Magistrado ponente: Gustavo Enrique Malo Fernández

CORTE SUPREMA DE JUSTICIA República de Colombia Corte Suprema de Justicia Radicación n° 72408 CORTE SUPREMA DE JUSTICIA SALA DE CASACIÓN PENAL SALA DE DECISIÓN DE TUTELAS Nº 1 GUSTAVO ENRIQUE MALO FERNÁNDEZ MAGISTRADO PONENTE STP3050-2014 Radicación n° 72408 Acta No. 75. Bogotá, D.C., trece (13) de marzo de dos mil catorce (2014) VISTOS Decide la Sala, en primera instancia, la acción de tutela promovida por MARÍA LILIANA GUERRA BAUTISTA, en procura de protección de sus derechos fundamentales a la salud, debido proceso, mínimo vital y vida que estima vulnerados por la Sala Penal del Tribunal Superior de Distrito Judicial de Cúcuta y el Juzgado 1º Penal del Circuito Especializado de esa misma ciudad, trámite al que se vinculó a la Corporación Espíritu Santo y a Positiva Compañía de Seguros S.A.

ANTECEDENTES Y FUNDAMENTOS DE LA ACCIÓN 1. Del libelo de amparo y de la información allegada a la actuación, se tiene que la señora MARÍA LILIANA GUERRA BAUTISTA, en búsqueda de protección de sus derechos a la vida, salud y seguridad social, formuló acción de tutela en contra de la Corporación Espíritu Santo, Positiva Compañía de Seguros S.A., SaludCoop E.P.S. y Comfaoriente A.R.S., pues consideró contrario a las aludidas garantías la omisión de esas entidades de brindarle asistencia médica y económica, luego de sufrir un accidente de tipo laboral el día 6 de diciembre de 2013. 2.

Mediante fallo del 8 de enero de 2014, el Juzgado 1º Penal del Circuito Especializado de Cúcuta negó, por improcedente, la solicitud de amparo elevada por la señora GUERRA BAUTISTA, quien impugnó lo decidido, motivo por el cual el conocimiento del asunto correspondió a la Sala Penal del Tribunal Superior del Distrito Judicial de esa misma ciudad, Colegiatura que confirmó lo decidido por el a-quo aludiendo, básicamente, al hecho de que la demandante no hubiera reclamado, previamente a la interposición de la acción de amparo, ante los entidades demandadas, el pago de las incapacidades laborales que menciona. 3.

Concreta la violación en la forma como esas autoridades judiciales resolvieron, en primera y segunda instancias, negar la protección deprecada, cuando en el curso del accionamiento allegó las pruebas de que no solo no le cancelaron los honorarios que le correspondían, sino también de que continúa con un mal estado de salud, pese a la atención medica que recibió el 28 de diciembre del año pasado.

PRETENSIONES DE LA ACCIÓN Solicita la accionante tutelar sus derechos fundamentales invocados, y, en consecuencia, se ordene pagar las prestaciones económicas a que tiene derecho, y que los fallos de tutelas cuestionados no le reconocieron y que actualmente la mantienen en un estado de “gran necesidad”. INFORMES DE LOS FUNCIONARIOS ACCIONADOS Y VINCULADOS AL TRÁMITE PROCESAL Dentro del plazo otorgado para que se pronunciaran sobre los planteamientos contenidos en el accionamiento, solamente rindió informe: 1.

Juzgado 1º Penal del Circuito Especializado de Cúcuta.
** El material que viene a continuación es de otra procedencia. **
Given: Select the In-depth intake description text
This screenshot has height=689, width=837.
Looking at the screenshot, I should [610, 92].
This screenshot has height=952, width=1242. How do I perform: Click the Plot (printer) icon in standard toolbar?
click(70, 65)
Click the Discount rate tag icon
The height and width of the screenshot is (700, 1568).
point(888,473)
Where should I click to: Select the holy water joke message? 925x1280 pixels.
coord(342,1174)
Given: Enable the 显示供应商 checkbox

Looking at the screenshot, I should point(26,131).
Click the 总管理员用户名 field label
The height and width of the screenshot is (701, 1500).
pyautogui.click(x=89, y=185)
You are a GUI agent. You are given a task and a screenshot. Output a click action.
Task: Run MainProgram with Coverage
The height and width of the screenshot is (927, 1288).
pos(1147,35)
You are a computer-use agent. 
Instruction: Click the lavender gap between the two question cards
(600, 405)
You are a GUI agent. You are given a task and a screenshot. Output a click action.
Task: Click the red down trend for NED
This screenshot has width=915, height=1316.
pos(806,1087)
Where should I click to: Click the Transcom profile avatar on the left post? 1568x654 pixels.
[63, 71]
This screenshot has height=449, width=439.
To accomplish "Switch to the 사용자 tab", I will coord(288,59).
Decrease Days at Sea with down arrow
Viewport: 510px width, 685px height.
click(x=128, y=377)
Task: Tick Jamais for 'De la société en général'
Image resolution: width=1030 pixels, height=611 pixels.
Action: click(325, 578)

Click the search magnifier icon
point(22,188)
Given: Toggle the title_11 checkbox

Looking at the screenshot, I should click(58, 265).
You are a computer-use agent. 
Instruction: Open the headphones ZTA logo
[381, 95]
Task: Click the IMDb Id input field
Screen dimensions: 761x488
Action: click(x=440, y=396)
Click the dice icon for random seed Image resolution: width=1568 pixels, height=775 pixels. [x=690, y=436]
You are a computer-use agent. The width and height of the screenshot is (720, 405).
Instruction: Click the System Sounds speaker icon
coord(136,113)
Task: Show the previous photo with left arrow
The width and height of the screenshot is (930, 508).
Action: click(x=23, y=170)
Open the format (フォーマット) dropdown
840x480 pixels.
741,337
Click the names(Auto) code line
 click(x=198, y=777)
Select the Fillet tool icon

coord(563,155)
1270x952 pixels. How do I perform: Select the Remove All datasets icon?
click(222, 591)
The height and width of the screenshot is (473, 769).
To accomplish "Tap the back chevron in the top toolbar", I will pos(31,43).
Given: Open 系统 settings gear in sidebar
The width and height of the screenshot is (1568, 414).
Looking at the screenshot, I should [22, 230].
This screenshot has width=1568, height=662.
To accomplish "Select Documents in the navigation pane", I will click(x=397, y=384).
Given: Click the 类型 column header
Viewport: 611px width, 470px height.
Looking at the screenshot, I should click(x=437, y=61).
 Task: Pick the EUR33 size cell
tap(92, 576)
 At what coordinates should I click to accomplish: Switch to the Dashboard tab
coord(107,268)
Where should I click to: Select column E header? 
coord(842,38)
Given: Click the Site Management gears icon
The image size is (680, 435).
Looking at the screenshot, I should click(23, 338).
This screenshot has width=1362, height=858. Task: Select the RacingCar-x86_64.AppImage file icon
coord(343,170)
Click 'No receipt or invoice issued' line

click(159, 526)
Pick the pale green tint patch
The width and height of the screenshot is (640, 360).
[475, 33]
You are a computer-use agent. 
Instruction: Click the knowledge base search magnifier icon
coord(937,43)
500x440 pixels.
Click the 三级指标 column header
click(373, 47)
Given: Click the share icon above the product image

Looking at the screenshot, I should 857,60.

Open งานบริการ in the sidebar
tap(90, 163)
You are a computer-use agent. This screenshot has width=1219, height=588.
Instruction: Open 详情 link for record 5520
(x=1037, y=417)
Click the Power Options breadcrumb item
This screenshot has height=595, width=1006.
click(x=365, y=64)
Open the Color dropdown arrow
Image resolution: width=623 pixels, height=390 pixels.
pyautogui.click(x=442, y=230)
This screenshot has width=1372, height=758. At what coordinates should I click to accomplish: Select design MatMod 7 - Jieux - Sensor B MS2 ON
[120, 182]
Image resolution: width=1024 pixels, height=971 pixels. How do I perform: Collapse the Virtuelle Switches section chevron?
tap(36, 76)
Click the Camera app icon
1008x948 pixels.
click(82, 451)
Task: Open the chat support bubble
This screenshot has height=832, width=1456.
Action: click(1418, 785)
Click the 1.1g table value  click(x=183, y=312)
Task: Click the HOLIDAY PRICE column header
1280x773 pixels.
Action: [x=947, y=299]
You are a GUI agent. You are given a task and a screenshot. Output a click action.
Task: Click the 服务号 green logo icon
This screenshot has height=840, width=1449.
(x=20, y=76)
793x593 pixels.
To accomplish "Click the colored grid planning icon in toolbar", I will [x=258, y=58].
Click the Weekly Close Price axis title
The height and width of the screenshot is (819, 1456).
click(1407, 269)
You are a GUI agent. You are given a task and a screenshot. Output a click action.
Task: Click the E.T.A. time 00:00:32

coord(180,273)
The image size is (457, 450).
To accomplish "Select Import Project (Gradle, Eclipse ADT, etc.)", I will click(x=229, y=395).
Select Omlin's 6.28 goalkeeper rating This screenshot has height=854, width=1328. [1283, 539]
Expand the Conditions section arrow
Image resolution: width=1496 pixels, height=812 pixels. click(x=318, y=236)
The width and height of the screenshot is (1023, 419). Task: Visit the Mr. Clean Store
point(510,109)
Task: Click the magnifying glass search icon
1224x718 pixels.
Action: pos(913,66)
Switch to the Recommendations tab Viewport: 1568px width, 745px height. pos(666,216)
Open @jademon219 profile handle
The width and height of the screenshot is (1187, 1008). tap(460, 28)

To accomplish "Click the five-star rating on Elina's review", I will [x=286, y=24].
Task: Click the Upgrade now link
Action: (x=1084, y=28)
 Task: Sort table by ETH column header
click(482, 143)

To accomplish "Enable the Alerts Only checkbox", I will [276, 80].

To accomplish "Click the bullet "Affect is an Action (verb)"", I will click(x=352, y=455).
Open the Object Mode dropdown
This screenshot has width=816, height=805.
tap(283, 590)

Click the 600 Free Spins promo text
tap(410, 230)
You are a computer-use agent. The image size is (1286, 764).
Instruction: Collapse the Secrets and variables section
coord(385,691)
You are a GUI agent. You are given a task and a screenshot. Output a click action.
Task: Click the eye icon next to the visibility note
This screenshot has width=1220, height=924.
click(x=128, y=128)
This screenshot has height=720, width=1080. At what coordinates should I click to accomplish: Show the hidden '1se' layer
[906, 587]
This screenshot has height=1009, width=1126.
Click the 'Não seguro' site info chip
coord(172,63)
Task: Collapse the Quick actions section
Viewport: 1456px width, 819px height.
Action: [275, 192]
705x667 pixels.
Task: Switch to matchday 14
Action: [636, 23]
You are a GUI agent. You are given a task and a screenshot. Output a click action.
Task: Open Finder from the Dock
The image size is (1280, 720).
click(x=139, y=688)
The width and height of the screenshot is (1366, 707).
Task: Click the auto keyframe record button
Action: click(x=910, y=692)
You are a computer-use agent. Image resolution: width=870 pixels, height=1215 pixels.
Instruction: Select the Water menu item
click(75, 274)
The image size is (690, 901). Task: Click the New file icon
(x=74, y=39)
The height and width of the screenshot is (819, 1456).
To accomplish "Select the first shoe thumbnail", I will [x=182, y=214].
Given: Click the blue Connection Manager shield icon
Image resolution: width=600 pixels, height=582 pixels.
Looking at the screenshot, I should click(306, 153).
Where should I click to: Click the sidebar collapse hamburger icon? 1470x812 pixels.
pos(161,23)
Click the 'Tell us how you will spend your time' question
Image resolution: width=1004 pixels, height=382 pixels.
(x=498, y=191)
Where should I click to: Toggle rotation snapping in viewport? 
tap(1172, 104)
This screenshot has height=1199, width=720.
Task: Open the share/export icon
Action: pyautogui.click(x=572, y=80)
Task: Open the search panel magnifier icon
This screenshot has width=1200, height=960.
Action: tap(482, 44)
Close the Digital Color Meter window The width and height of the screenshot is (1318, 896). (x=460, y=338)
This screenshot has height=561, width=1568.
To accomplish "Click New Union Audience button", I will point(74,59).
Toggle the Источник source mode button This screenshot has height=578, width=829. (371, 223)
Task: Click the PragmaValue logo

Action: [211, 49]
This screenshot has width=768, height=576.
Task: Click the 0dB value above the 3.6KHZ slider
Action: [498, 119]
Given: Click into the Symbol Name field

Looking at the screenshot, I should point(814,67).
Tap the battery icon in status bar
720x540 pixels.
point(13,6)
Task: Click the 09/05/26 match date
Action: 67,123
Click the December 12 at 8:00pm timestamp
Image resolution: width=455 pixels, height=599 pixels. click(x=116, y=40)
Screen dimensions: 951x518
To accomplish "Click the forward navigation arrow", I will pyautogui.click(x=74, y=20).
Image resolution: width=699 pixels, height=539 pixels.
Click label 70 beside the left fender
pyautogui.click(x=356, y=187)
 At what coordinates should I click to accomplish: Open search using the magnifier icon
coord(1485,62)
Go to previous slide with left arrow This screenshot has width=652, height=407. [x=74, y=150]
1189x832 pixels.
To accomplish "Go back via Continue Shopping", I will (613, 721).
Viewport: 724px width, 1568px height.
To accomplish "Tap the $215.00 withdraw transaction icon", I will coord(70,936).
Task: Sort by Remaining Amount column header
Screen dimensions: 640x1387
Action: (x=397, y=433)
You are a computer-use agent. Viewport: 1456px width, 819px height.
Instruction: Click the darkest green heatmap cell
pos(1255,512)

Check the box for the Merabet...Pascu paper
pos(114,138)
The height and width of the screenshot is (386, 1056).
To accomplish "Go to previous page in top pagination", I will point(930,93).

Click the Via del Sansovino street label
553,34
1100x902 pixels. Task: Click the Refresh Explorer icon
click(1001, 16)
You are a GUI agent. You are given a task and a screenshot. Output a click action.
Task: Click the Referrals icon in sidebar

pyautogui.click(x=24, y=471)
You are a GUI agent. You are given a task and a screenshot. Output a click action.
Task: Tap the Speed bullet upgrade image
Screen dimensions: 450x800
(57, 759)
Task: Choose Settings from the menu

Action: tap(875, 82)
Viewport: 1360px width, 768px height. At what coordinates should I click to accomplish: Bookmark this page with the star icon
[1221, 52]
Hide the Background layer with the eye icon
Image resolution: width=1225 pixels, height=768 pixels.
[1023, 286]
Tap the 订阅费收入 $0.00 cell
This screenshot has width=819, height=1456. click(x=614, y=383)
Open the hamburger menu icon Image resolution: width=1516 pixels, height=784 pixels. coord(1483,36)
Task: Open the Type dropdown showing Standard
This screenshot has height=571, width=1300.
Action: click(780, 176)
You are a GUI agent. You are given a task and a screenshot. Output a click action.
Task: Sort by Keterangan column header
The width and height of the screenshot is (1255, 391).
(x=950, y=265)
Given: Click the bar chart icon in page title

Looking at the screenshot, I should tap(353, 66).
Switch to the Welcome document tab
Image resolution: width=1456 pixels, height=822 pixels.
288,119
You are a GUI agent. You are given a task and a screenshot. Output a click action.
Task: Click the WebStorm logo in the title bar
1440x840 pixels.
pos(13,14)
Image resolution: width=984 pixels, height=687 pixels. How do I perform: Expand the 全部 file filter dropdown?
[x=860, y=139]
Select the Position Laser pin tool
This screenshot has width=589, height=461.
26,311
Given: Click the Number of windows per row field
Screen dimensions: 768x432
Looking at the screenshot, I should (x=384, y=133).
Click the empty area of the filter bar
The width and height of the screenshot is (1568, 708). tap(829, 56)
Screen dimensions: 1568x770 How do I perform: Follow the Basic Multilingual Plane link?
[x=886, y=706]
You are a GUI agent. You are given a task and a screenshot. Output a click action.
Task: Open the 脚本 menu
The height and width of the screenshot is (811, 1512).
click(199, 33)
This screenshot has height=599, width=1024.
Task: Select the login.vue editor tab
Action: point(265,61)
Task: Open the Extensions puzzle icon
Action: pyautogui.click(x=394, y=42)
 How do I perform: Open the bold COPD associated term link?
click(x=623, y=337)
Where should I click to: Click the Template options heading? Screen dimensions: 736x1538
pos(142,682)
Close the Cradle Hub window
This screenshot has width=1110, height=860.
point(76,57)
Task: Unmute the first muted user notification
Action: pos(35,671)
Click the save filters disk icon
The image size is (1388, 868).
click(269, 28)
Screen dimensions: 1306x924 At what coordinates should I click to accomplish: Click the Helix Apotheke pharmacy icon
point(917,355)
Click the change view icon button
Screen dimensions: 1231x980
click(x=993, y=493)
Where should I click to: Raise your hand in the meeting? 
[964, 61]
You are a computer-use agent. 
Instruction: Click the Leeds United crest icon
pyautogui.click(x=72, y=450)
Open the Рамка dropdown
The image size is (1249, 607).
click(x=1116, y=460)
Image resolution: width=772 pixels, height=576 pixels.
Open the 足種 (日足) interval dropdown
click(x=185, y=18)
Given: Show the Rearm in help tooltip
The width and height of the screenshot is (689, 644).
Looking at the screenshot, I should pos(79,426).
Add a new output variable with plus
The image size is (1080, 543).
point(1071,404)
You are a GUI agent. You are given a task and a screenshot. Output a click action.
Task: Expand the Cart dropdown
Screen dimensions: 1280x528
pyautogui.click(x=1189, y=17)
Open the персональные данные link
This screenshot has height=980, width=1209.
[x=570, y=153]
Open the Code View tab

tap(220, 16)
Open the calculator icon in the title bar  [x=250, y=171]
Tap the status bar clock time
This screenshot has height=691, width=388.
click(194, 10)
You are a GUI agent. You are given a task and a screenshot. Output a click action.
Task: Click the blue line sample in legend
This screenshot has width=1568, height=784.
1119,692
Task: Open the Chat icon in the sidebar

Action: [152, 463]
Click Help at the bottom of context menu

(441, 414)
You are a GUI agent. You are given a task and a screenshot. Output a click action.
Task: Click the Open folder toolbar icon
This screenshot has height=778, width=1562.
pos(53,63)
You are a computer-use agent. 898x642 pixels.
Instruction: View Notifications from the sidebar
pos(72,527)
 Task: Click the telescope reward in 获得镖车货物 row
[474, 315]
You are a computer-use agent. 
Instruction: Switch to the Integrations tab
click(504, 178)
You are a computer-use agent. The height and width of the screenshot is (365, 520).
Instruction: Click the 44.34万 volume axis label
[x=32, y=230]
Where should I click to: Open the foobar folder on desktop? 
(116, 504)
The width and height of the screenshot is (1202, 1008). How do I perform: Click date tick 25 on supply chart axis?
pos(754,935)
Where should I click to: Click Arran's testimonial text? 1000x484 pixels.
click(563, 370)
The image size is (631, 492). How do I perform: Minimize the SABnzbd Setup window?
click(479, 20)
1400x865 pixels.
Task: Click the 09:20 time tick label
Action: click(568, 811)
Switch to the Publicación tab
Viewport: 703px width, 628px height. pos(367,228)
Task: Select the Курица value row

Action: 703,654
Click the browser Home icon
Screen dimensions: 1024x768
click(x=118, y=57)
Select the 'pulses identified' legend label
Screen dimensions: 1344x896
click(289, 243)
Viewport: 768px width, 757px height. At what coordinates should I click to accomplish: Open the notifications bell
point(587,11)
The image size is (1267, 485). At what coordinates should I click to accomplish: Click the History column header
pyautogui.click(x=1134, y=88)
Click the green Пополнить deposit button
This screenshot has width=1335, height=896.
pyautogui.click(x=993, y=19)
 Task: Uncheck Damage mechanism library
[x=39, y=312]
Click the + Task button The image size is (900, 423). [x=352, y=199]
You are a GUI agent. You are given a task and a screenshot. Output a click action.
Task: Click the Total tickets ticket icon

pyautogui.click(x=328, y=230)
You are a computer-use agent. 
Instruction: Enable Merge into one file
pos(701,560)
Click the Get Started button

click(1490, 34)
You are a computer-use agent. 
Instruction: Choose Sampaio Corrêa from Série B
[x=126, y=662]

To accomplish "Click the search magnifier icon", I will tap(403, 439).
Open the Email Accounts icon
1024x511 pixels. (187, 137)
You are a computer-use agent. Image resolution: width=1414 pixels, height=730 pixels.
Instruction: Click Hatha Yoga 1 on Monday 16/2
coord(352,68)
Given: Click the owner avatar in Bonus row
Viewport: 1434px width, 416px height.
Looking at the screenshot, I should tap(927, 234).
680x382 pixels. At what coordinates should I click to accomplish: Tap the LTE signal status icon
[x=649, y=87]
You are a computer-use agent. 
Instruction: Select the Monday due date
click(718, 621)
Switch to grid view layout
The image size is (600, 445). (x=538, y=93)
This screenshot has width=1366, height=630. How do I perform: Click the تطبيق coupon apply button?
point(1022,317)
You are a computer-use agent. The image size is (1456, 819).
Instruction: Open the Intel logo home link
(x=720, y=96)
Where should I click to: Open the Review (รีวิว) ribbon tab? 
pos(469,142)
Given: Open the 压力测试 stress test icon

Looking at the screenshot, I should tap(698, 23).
Indicó que su decisión estuvo ajustada a los parámetros legales, y a las circunstancias que rodearon la situación planteada por la demandante. Por ello se opuso a las pretensiones de la demandante, aludiendo, además, a la jurisprudencia constitucional, que ha definido la improcedencia de las acciones de tutelas contra sentencias de tutela, como ocurre en este caso. 2.

Sala Penal del Tribunal Superior de Cúcuta. Se remitió al contenido de la providencia con la cual desató, en sentido confirmatorio, el recurso de apelación presentado en contra de la sentencia de tutela que le negó a la demandante la protección de los derechos fundamentales reclamados, ahora también, en este trámite constitucional. 3. Positiva compañía de seguros.

Aludió a su ausencia de responsabilidad en los hechos narrado por la actora, habida cuenta que es su empleador quien debe dar trámite a esos reclamos al ser el encargado del pago de las prestaciones asistenciales y económicas que surgieron cuando se sustrajo del cumplimiento de sus obligaciones frente a esa compañía. Así mismo, destacó el accionamiento que previamente intentó en su contra la hoy demandante, para que se estudie un posible actuar temerario con la presente demanda tutelar.

CONSIDERACIONES DE LA CORTE De conformidad con lo establecido en el artículo 1º, numeral 2º del Decreto 1382 de 2000, es competente esta Sala para pronunciarse sobre la presente demanda de tutela, en tanto ella involucra directamente a la Sala Penal del Tribunal Superior del Distrito Judicial de Cúcuta, de la cual esta Corporación es superior funcional.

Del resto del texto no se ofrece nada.